By Peter H. Milliken

milliken@vindy.com

YOUNGSTOWN

The Mahoning County commissioners have voted to close North Raccoon Road between U.S. routes 224 and 62 for about two weeks beginning Monday.

The closure is occurring as part of the Ohio Department of Transportation’s improvement project at the interchange between U.S. Route 224 and state Route 11.

Ohio Department of Transportation District 4 spokesman Justin Chesnic said the project has remained on track, even with a rainy June. He said weather impacted work “a little bit, but nothing that has really put us that far behind that we weren’t able to make up.”

The commissioners also approved spending $45,000 from the county’s landfill dumping-fee revenue on maintenance of county roads used by trucks hauling waste to the Carbon-Limestone Landfill in Poland Township and the Mahoning Landfill in Springfield Township.

They also approved a resolution Thursday in support of the online voter registration proposal backed by Ohio Secretary of State Jon Husted and contained in Ohio Senate Bill 63.

The bill’s supporters say online voter registration is accurate, secure and low cost.

“Thirty states in the United States already have online voter registration, and we’re trying to fuel the fire to get younger people to vote,” said Joyce Kale-Pesta, county elections director. “Anybody under 40 uses a computer,” she observed.

“Why has online voter registration spread to so many states, red states and blue states alike? Because it is one of those rare win-wins in government,” David Becker, election initiatives director for the Pew Charitable Trusts, said at a hearing on the bill last month.

The commissioners also announced they will break ground at 10 a.m.
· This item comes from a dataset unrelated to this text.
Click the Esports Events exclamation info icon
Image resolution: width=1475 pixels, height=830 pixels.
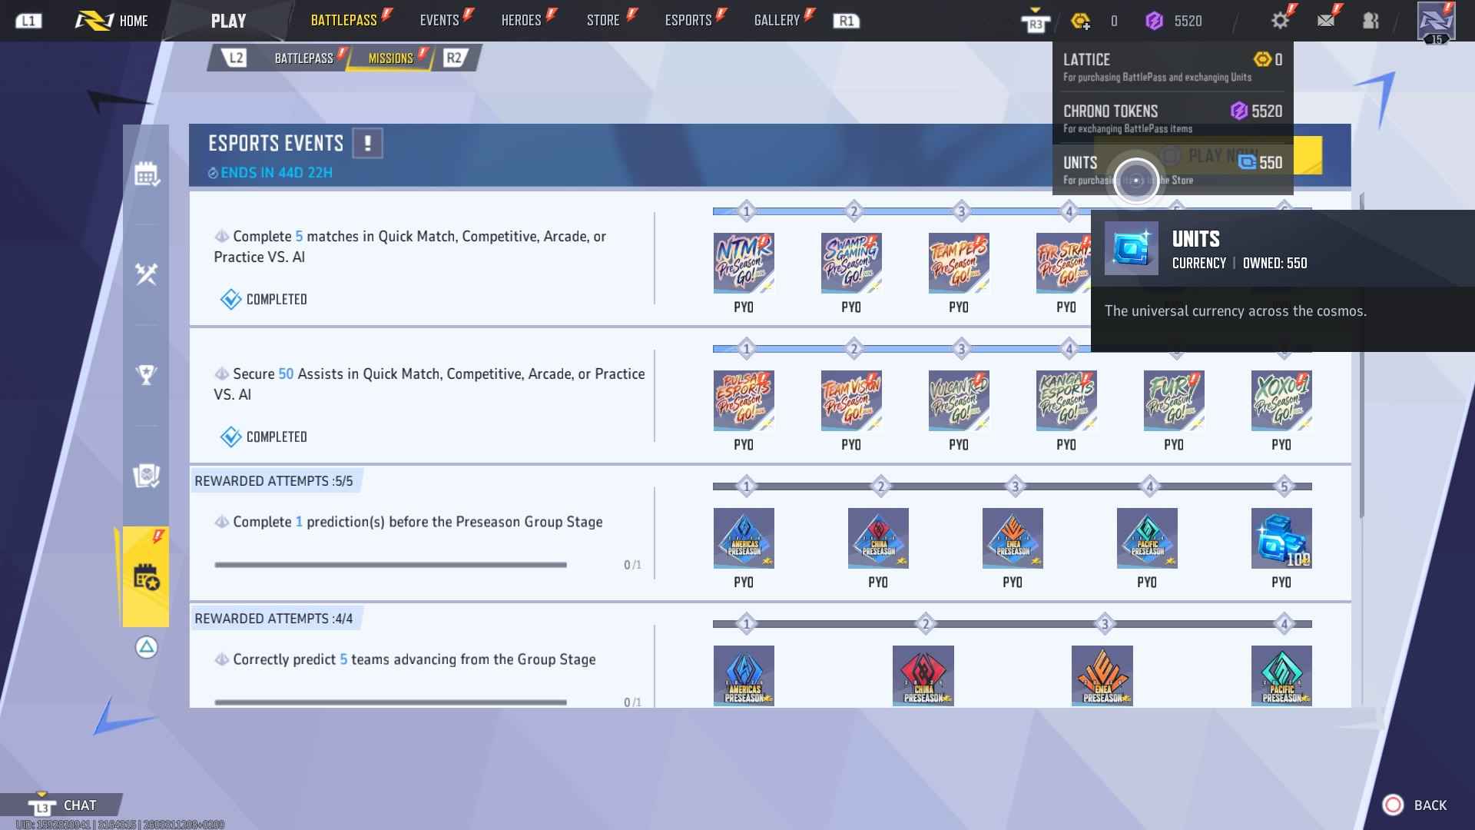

Monday at the Purple Cat facility, 4738 McCartney Road, for a 2,700-foot sanitary sewer extension funded from local, state and federal sources.

Rudzik Excavating Inc. of Struthers plans to start construction on the $599,040 project Monday.

The project will allow Purple Cat to create 15 jobs.

Purple Cat’s tentative plans include creation of a camping area with up to 12 cabins, a shower house with restrooms, a cafeteria and a swimming pool, according to Annemarie DeAscentis, the county commissioners’ grants manager.

Purple Cat provides jobs, job training and other services to disabled people.